Influencers on the "Who's Your Ambassador? Part 2" panel at the Ad Age Digital Conference on Tuesday said brands have to give up the creative reins when hiring them to come up with content.

"It's really important that brands allow the creator the opportunity to create," said Snapchat star Julz Goddard, who's also the founder and director of Vibes, YesJulz Agency. "Have an open dialogue with your influencers and creators and ask, 'What are the things you like to do with our product.'"

Andres B, Vine star and dad of the Eh Bee Family, said the second influencers start changing or conforming to things they don't want to do for a brand, they begin losing their fan base. "If a brand approaches us early on, we expect that they understand where we're coming from with our content," he said.

The Vine celebrity said he and his family have turned down brands in the past because they don't match up authentically in terms of values. For example, he said the family declined working with a food brand because it was not healthy, as well as a TV show that had too much adult humor.

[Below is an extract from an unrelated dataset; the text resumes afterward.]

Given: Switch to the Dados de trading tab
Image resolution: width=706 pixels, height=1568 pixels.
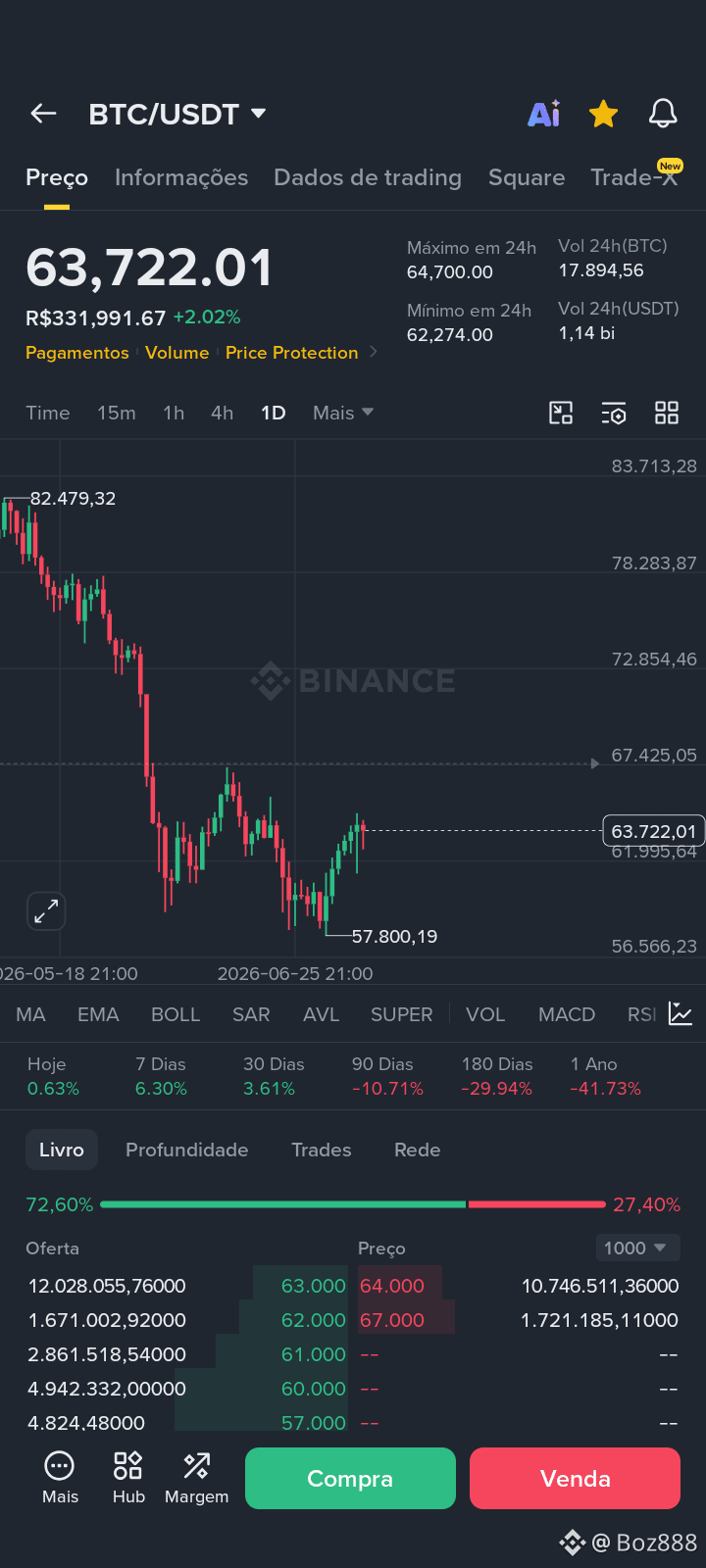Looking at the screenshot, I should (368, 177).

Ms. Goddard said she was impressed with messaging app Viber because the brand approached her and asked how it could work with her on reaching college students who have switched over to competitor Whatsapp. She added that brands that approach her also have to understand her party-centric lifestyle and can't ask her to "tone it down" because that's her personality.

While it may seem nerve-racking to give up creative control, Comcast VP of Customer Marketing Communications John Young said brands just have to trust "in the decision you've made and, like any other medium, have a really good brief."

Comcast engaged 19 creators, including Andres B, to help promote its X1 set-top box, and the brand wound up using 48 out of 49 pieces of content. Mr. Young added that Comcast made very minor tweaks to the content. "I wouldn't want to hire a creator who didn't feel good about what we're asking them to do," said Mr. Young.

Darren Lachtman, global brand strategy, Twitter, and co-founder, Niche, said he's seen "a lot of hesitation from brands" when it comes to working with influencers. However, he said once companies, including Comcast, come to the studio and see the creative process, the wariness fades away. Niche also helps brands by matching them up with specific creators who make the most sense for their target demographics.